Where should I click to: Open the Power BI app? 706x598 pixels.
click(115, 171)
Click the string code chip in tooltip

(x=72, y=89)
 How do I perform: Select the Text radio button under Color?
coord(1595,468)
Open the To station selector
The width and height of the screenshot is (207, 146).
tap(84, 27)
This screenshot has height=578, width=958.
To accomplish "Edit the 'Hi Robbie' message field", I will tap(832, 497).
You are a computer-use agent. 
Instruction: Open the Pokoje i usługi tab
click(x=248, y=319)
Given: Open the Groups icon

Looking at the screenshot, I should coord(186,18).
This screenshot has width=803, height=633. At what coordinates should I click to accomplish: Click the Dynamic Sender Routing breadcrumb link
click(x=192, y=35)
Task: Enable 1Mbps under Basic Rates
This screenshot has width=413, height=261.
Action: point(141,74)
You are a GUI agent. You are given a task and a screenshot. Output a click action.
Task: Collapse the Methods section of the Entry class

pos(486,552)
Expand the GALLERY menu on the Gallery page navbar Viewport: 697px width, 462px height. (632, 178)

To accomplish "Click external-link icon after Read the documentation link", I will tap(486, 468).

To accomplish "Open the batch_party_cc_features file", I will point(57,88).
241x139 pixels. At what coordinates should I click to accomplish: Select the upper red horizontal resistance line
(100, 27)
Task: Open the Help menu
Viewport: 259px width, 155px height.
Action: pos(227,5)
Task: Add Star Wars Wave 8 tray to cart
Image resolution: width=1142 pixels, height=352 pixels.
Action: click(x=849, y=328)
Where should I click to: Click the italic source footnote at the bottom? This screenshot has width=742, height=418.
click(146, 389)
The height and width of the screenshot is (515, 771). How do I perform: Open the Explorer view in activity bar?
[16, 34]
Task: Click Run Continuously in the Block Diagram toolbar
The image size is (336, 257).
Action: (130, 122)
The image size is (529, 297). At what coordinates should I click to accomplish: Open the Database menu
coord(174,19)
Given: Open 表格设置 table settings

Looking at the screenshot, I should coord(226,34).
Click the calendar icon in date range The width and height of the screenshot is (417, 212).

WHAT TO WORK ON:
Nothing should appear in the answer except the lines from the one containing "Task: Click Run" to the end of the data above, reproduced exactly.

EXPECTED OUTPUT:
Task: Click Run Continuously in the Block Diagram toolbar
The image size is (336, 257).
Action: (130, 122)
The image size is (529, 297). At what coordinates should I click to accomplish: Open the Database menu
coord(174,19)
Given: Open 表格设置 table settings

Looking at the screenshot, I should coord(226,34).
Click the calendar icon in date range The width and height of the screenshot is (417, 212).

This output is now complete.